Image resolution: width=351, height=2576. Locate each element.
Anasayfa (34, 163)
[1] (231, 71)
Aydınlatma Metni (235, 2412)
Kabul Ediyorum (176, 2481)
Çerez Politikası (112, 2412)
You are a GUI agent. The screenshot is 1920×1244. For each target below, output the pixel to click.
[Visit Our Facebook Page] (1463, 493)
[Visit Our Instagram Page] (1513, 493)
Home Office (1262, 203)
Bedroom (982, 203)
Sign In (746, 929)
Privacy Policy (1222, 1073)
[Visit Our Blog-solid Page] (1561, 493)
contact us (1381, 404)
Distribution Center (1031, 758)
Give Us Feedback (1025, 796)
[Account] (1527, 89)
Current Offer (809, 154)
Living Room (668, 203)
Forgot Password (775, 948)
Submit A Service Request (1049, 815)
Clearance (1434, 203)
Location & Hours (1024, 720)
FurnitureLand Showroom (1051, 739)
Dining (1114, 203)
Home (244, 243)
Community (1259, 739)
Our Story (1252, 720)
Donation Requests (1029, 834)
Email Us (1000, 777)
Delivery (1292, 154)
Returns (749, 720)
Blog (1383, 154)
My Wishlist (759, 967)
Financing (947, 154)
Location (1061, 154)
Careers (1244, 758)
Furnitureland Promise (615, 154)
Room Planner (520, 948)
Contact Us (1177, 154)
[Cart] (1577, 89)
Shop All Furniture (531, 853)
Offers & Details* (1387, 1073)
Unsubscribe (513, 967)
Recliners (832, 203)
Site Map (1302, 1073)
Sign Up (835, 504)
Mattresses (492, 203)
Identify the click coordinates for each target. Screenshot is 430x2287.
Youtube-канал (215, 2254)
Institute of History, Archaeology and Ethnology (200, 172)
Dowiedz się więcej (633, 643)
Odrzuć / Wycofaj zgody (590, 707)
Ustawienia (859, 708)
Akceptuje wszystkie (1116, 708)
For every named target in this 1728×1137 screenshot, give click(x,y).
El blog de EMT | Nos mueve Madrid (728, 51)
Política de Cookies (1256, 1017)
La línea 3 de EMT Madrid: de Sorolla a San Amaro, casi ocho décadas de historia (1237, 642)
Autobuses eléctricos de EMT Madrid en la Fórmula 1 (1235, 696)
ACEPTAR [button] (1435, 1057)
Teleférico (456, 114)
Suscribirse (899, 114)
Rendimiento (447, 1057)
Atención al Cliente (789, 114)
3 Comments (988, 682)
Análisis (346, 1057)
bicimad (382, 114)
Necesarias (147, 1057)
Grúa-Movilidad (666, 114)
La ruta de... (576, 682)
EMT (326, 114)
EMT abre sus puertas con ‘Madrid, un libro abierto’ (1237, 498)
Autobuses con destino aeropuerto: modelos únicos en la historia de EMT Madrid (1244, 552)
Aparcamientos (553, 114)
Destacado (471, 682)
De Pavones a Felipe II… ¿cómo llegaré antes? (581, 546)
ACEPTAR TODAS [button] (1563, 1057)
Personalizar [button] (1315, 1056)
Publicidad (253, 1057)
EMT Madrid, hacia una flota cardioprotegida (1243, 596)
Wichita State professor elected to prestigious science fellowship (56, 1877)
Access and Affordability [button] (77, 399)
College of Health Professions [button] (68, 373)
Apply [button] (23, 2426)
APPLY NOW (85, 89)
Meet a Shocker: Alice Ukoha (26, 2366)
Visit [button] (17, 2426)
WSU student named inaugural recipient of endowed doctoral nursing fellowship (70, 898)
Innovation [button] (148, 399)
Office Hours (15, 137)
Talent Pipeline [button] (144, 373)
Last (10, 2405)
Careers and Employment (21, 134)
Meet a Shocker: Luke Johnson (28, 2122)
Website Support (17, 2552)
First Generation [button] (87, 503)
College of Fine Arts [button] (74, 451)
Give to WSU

• **Instructions for the task**: Output the material above exactly, but only from the line that carries "Give Us Feedback (1025, 796)" through the line that carries "FurnitureLand Showroom (1051, 739)".

• **Task answer**:
Give Us Feedback (1025, 796)
[Account] (1527, 89)
Current Offer (809, 154)
Living Room (668, 203)
Forgot Password (775, 948)
Submit A Service Request (1049, 815)
Clearance (1434, 203)
Location & Hours (1024, 720)
FurnitureLand Showroom (1051, 739)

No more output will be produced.